The downside of diagnosis? In Jeans Bothy (A resource centre I go to) we held an event where one of our exhibitions was of the images that AI generates if you ask it to provide images of certain diagnoses. In effect a sample of how the connected world, views people like me. Some conditions; such as depression and anxiety have unremarkable images but when we get to schizophrenia and bipolar and Autism we see some strange and very worrying pictures of people like me; realising that this is how most of the world views us can be very difficult.
Of course there are the practical downsides to diagnosis. It can become almost impossible to get into work with some diagnoses, despite the legislation that protects us. Stigma and discrimination is a very real and very cruel reality and as your own research in the College shows, is very high for people with a severe mental illness. It can, among other things, influence where we live, the income we are likely to get, the education we will likely attain, the friends we make and the company we keep and the intimate relationship we end up in. It can be the difference between being accepted and excluded in our community. It can be the gossip at the water cooler which may be about us and how we don’t fit in. It can determine how people see our intelligence and skills. It can determine whether we dare go abroad. I choose to travel without health insurance because I could never afford that and that worries me. It can also determine whether we can enter some countries. For instance as I am on a CTO, I can’t get a visa to go to America. It can also determine our occupation. Some jobs are just not accessible to us anymore; we are not allowed to do them.

§ **SOURCE MATERIAL**:
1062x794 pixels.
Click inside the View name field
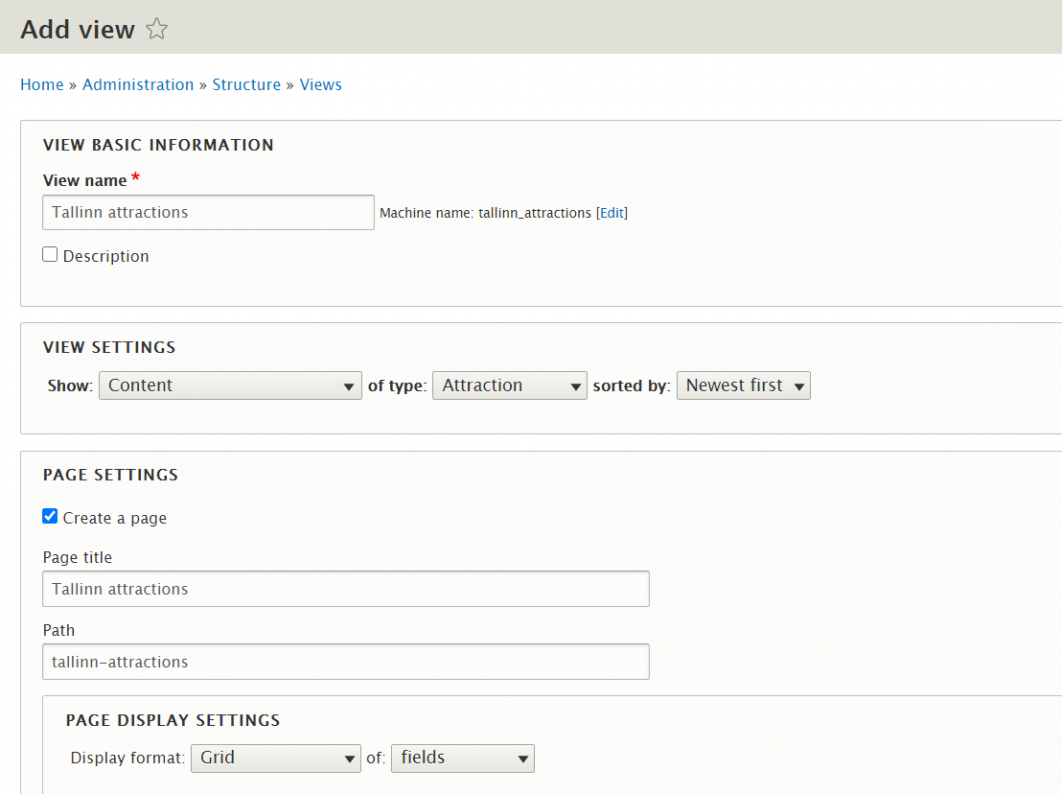coord(207,212)
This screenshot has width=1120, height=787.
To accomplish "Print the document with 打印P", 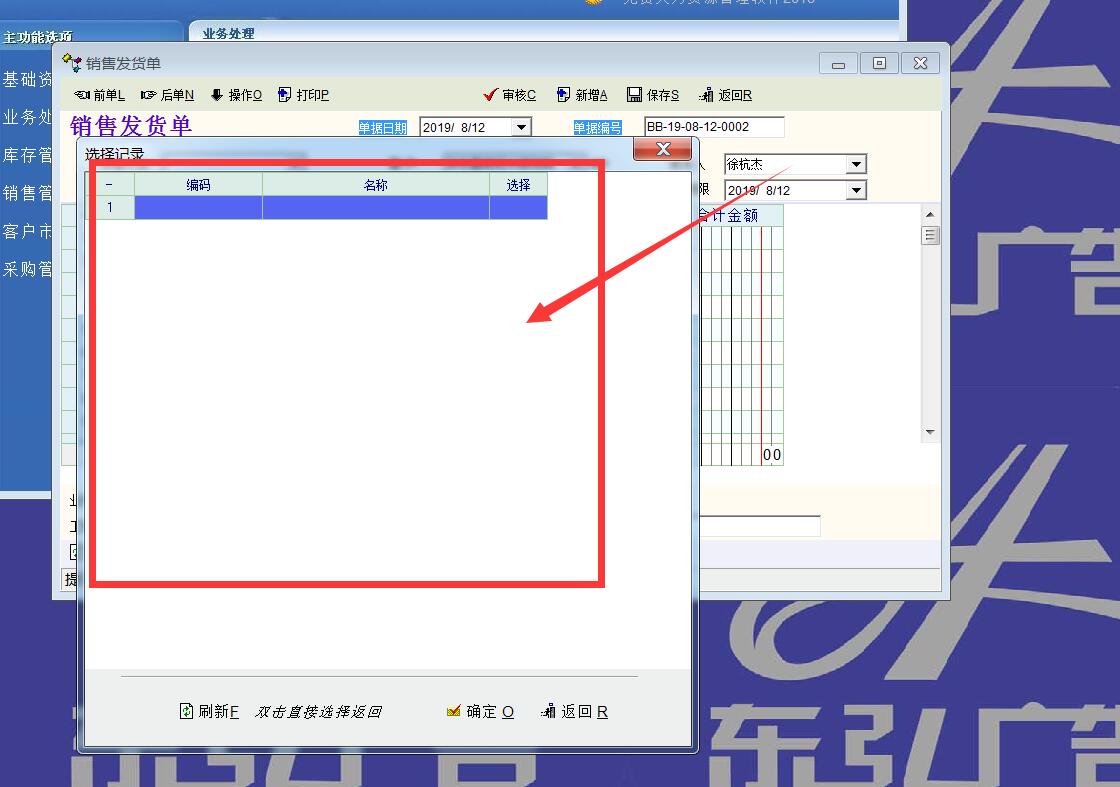I will [x=304, y=95].
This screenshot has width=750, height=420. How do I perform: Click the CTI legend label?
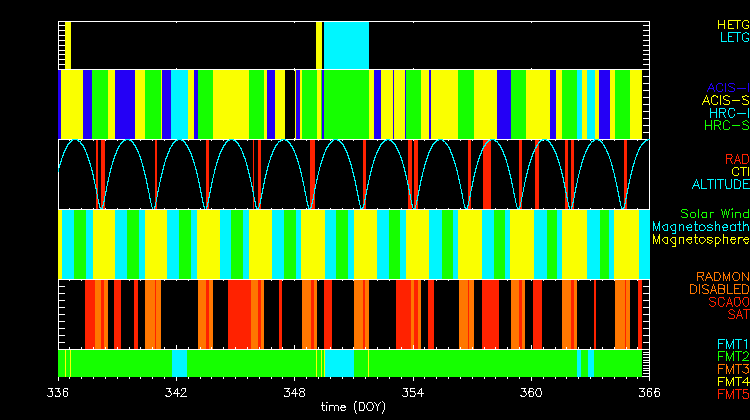coord(739,172)
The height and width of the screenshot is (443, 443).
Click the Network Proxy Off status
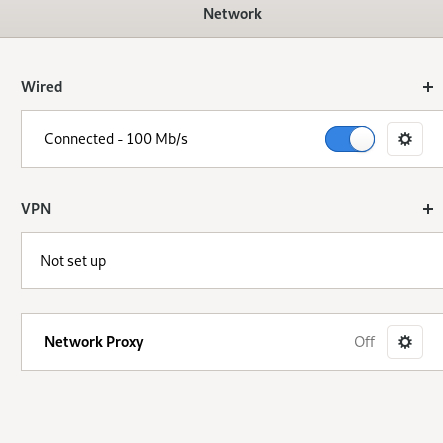(x=364, y=342)
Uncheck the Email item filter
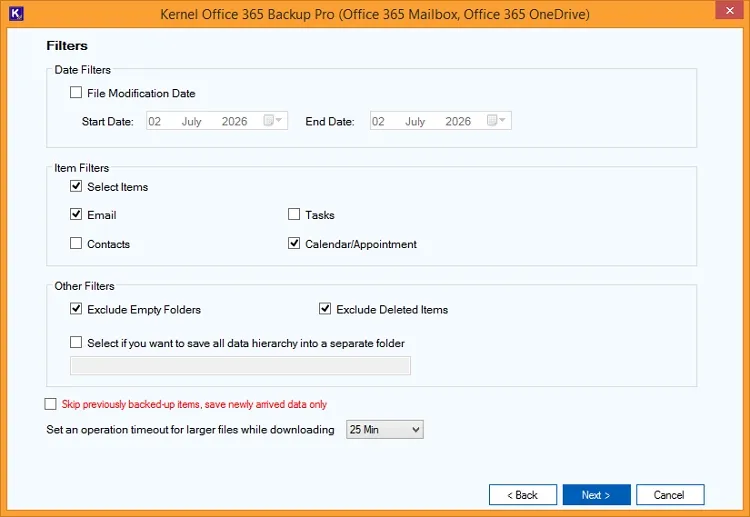The height and width of the screenshot is (517, 750). tap(76, 214)
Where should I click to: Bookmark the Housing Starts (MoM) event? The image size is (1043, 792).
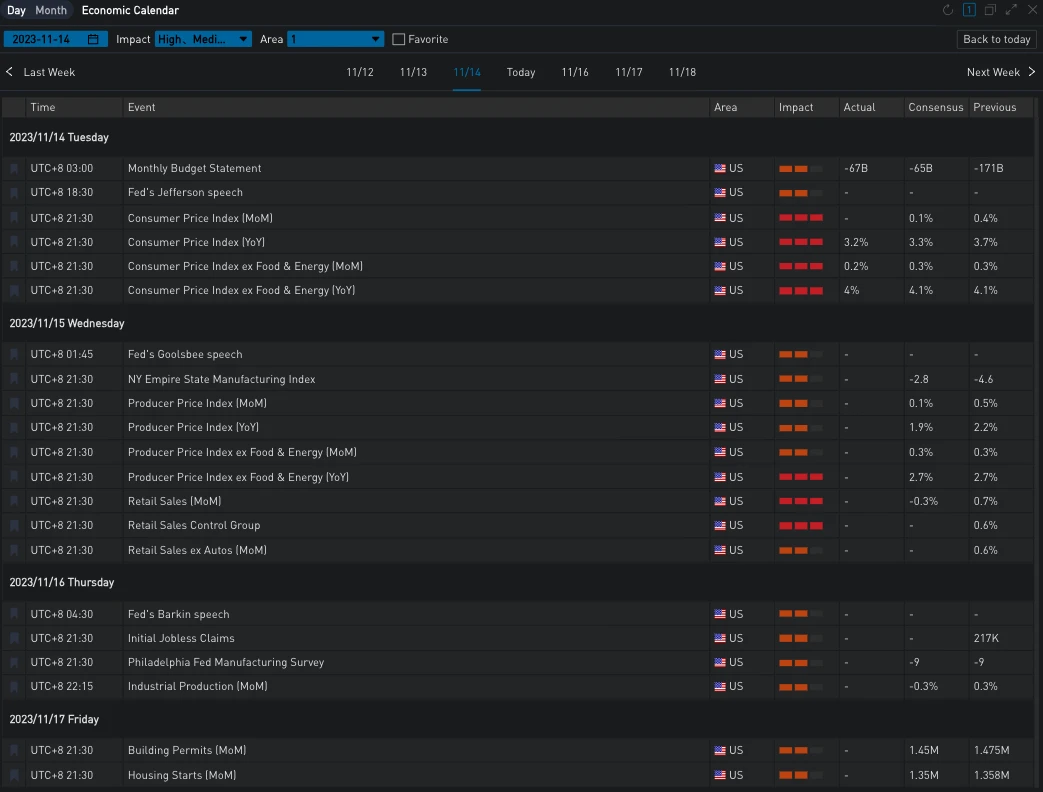pos(14,776)
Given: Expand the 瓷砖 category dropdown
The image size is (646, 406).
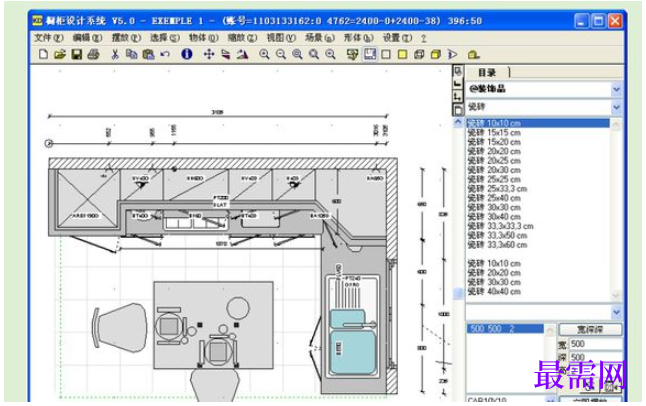Looking at the screenshot, I should click(616, 107).
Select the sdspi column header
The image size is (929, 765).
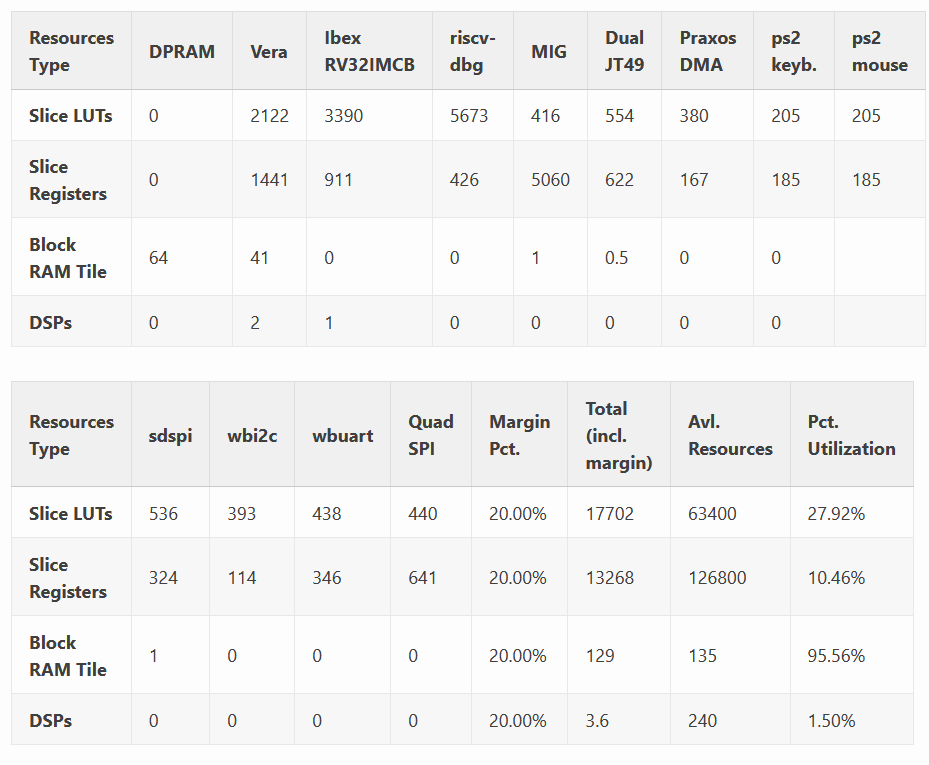(171, 435)
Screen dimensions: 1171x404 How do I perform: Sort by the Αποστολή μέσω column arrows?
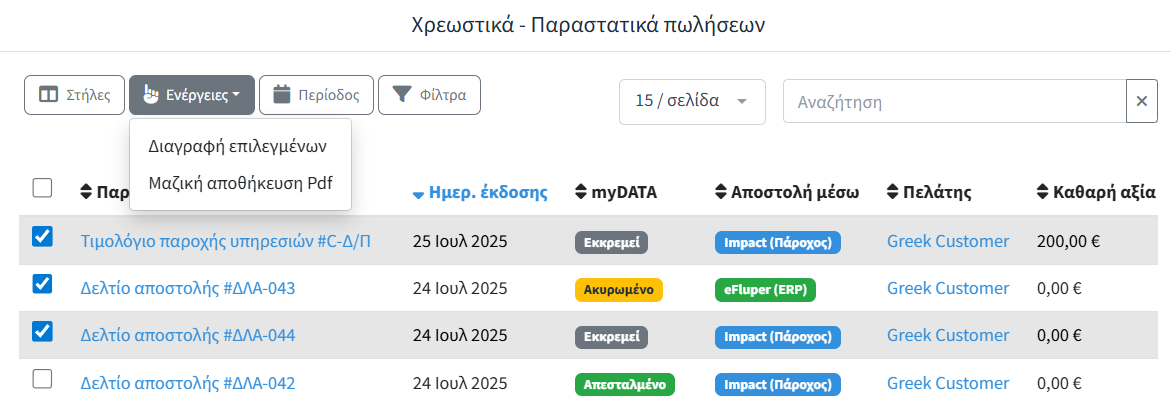click(722, 192)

§ **TASKS**:
(a) Rewrite the passage on the downside of diagnosis between "The downside of" and "be very difficult.", inclusive, switching every "images" to "pictures".
(b) Decide whether each statement below agrees with the passage on the downside of diagnosis, answering yes or no and quoting the words that settle it: (i) The writer travels with health insurance. (ii) Depression and anxiety have unremarkable images. (iii) Being on a CTO keeps the writer from getting a visa to go to America.
(c) Carry on the passage on the downside of diagnosis from its final sentence.

§ **OUTPUTS FOR THE TASKS**:
(a)
The downside of diagnosis? In Jeans Bothy (A resource centre I go to) we held an event where one of our exhibitions was of the pictures that AI generates if you ask it to provide pictures of certain diagnoses. In effect a sample of how the connected world, views people like me. Some conditions; such as depression and anxiety have unremarkable pictures but when we get to schizophrenia and bipolar and Autism we see some strange and very worrying pictures of people like me; realising that this is how most of the world views us can be very difficult.

(b)
(i) No: "I choose to travel without health insurance"
(ii) Yes: "Some conditions; such as depression and anxiety have unremarkable images"
(iii) Yes: "as I am on a CTO, I can’t get a visa to go to America"

(c)
It is not your responsibility to determine how society responds to mental illness; either from its prejudices about people like me or from it’s perception of the impairments that can limit our life which can easily flow in and out of discrimination but you are very much part of the conversation.
And now I will finish with a short but possibly vital point to consider for your practice.
Occasionally I meet groups of people whose doctor seems to have got stuck in a new trend to re-diagnose, so from a psychotic illnesses to e.u.p.d. or bipolar to trauma influenced traits and sometimes they may be right. Many of us know that diagnoses and knowledge is subject to change and that life changes but sometime they aren’t right and sometimes people do not consider the impact of changing a diagnosis.
We might have adapted our entire lives; our activities, identities, self-perception and community in the light of what we were told, maybe decades ago, by someone like you. It may have taken us years to carefully find a life we are, at least moderately content with; which is often defined by our treatment and our medication and what we have been led to believe life with this illness is usually like.
So, when we walk into a doctor’s office and walk out later with a new diagnosis and new medication or maybe no medication, you have not made a simple clinical decision. You have altered everything some of us hold to be true about ourselves.
It can be like an earthquake has hit us and can be utterly bewildering and sometimes when, as does sometimes happen, you have got it wrong; maybe because you are a locum and don’t know us at all and are having to diagnose over a video link. When you get it wrong and our treatment is then wrong as well, well; then we may relapse and return to a world we thought we had finally left behind and for some of us that is the end of our world literally, and in some ways, also the end of the world of those who once loved us with all their hearts.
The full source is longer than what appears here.